● EXERCISE BRIEF
Each line holding the word "accomplish" must appear in the answer, copied from the entries.

[Collected data entries]
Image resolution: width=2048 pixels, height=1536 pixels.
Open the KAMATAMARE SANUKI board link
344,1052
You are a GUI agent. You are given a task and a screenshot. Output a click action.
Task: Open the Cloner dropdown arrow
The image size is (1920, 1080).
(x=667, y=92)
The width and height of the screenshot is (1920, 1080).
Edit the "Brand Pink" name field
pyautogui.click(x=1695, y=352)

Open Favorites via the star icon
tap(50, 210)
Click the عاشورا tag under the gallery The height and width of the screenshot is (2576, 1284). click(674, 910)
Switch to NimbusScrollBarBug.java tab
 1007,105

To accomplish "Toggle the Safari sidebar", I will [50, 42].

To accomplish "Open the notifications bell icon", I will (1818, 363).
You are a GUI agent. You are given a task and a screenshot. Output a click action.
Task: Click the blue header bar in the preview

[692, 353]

● EXERCISE OUTPUT
To accomplish "Toggle the Safari sidebar", I will [50, 42].
To accomplish "Open the notifications bell icon", I will (1818, 363).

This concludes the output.